Within the entries below, find every line that has the string "input", then copy it.

== Supplied material

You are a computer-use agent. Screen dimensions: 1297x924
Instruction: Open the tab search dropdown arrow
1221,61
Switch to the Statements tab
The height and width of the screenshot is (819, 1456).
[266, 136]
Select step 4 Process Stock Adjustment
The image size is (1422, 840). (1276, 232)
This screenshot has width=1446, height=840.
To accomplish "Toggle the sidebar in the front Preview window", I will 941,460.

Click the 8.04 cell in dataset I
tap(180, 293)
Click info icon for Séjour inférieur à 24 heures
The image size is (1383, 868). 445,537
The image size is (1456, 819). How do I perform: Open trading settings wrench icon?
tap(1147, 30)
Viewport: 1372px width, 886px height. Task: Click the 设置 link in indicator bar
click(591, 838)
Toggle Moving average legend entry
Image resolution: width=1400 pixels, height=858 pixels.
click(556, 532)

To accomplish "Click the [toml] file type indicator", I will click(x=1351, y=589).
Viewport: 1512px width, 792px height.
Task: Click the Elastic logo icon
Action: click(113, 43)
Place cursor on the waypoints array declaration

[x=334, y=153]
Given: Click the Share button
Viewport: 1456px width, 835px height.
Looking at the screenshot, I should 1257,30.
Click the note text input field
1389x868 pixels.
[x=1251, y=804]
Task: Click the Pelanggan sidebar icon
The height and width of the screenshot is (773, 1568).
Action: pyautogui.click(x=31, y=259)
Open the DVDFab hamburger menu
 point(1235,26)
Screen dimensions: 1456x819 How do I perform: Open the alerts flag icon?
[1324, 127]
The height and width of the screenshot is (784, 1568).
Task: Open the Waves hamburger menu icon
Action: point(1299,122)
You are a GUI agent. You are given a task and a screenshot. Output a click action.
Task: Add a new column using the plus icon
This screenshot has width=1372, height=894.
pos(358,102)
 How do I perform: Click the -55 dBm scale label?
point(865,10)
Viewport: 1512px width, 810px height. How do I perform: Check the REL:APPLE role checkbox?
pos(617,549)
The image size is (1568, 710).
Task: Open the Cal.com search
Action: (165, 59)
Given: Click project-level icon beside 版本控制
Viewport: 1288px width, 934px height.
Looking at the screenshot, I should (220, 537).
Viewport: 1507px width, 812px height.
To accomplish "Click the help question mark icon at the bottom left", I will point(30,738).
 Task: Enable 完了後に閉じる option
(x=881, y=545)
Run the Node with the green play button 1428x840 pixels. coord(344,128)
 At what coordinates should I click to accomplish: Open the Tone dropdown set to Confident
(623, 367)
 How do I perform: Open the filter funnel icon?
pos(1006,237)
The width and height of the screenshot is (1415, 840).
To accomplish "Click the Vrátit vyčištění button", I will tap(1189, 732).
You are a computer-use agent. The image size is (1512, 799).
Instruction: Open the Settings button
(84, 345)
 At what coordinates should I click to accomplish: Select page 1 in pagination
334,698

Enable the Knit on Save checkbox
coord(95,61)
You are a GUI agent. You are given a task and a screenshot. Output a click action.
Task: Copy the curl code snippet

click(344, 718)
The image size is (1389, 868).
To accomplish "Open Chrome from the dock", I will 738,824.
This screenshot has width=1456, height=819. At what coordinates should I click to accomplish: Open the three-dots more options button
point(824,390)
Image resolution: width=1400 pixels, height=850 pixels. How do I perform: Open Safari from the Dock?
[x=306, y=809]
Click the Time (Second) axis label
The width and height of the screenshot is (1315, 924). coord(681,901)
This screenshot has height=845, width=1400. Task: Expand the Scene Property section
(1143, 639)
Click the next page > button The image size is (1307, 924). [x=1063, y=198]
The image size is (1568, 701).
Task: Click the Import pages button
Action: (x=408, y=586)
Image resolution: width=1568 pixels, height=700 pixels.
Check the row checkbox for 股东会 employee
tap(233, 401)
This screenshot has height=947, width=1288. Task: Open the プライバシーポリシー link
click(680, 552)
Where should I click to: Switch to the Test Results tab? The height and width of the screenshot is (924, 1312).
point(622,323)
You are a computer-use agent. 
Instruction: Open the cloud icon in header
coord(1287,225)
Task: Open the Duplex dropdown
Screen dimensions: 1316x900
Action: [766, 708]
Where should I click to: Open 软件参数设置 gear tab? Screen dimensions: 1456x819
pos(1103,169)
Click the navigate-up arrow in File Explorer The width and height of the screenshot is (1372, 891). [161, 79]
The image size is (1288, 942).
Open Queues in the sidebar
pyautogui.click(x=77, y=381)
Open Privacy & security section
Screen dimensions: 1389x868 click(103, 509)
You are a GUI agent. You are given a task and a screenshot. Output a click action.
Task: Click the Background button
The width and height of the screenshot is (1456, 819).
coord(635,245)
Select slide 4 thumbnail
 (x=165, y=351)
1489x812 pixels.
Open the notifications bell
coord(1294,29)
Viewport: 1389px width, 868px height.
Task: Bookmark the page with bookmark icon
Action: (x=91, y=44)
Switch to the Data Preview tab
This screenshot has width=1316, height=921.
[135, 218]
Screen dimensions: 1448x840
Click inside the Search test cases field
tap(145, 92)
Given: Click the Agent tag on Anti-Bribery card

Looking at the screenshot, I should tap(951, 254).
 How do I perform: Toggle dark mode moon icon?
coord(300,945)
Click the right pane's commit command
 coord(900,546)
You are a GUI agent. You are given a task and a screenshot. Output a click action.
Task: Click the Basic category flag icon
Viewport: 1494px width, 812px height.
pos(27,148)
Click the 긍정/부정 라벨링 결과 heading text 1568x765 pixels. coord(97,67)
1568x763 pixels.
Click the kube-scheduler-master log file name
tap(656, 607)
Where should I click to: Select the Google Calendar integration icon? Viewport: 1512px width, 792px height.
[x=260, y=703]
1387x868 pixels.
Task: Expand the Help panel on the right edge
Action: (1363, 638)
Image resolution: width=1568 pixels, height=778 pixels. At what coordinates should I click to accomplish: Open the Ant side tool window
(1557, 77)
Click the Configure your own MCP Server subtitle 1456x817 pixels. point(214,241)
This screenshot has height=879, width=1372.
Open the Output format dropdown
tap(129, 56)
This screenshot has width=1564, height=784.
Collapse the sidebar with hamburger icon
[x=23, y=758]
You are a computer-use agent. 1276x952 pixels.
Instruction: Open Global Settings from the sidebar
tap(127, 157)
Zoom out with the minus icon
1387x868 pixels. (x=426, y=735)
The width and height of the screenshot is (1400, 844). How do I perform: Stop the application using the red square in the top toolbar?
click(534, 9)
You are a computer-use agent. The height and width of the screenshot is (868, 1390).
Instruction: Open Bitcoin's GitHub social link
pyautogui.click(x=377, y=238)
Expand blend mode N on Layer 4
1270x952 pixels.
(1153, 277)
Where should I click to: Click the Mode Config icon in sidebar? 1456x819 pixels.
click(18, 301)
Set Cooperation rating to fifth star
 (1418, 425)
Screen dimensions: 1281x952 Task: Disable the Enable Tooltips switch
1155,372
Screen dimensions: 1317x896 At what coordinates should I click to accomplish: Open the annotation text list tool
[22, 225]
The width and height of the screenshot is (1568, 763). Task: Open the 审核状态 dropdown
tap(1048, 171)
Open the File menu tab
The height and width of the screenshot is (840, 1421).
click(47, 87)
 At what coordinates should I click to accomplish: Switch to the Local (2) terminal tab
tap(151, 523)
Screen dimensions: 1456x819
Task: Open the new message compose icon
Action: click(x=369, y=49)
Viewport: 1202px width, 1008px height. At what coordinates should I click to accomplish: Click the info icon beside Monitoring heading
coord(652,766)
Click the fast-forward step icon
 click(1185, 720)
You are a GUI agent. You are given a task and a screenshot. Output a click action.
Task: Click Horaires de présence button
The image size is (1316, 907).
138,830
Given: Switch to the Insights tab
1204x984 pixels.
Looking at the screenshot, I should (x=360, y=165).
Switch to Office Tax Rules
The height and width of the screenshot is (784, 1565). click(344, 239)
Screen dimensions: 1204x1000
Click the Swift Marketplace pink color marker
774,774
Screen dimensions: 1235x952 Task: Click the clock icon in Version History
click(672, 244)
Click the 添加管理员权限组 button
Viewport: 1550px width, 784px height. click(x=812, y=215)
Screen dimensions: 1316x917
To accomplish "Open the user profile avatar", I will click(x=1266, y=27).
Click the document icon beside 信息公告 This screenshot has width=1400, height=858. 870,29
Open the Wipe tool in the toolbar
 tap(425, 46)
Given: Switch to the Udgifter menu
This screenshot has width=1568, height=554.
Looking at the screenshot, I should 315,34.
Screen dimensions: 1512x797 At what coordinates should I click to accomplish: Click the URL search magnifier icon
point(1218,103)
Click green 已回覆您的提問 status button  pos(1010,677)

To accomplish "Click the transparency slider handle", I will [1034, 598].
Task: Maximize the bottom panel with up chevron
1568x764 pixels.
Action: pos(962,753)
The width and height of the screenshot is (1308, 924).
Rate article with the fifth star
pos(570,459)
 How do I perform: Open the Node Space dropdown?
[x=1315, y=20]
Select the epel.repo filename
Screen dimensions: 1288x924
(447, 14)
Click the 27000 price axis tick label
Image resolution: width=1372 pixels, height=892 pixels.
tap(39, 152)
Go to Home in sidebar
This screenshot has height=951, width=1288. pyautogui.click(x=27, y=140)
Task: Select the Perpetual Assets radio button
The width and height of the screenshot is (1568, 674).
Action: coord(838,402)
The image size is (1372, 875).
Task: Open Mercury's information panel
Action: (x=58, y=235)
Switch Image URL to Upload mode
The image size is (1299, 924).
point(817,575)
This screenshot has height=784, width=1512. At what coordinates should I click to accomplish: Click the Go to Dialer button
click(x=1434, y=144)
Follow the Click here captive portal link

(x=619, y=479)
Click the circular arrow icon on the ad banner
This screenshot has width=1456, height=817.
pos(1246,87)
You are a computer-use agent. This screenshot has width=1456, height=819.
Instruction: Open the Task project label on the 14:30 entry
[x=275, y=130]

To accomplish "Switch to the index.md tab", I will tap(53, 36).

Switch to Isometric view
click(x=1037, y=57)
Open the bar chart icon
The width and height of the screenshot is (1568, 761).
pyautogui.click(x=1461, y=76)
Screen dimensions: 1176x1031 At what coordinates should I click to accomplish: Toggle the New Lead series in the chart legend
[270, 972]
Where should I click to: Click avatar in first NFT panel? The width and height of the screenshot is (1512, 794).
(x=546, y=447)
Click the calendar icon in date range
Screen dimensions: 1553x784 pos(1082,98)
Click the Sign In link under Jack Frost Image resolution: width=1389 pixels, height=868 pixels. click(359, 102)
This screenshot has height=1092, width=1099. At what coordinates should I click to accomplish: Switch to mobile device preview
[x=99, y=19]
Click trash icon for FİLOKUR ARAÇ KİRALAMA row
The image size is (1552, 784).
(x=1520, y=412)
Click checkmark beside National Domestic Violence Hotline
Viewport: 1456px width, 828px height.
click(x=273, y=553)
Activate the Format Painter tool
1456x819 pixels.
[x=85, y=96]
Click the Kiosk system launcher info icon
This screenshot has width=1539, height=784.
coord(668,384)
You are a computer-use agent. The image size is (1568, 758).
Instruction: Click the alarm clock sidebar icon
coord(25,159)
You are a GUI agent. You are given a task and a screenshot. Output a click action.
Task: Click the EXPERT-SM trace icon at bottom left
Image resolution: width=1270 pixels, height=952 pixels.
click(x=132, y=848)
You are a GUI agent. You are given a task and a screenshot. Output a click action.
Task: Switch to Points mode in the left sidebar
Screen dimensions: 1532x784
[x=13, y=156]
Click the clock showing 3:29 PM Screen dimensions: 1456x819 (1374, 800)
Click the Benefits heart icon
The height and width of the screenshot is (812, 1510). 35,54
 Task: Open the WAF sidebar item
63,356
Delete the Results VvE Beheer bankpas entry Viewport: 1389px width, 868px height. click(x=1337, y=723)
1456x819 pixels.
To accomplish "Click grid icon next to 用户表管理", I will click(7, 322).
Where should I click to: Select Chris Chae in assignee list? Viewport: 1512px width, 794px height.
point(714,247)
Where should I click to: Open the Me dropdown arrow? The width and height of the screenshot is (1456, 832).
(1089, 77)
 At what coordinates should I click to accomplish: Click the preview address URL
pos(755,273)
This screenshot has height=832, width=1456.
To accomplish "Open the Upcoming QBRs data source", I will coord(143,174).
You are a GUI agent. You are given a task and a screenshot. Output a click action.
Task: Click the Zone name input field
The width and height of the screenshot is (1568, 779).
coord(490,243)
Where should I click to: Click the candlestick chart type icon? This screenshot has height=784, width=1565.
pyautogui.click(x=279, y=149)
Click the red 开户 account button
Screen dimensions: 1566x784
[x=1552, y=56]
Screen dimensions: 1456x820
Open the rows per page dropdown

====

__Task output__
Click the note text input field
Task: Click the Zone name input field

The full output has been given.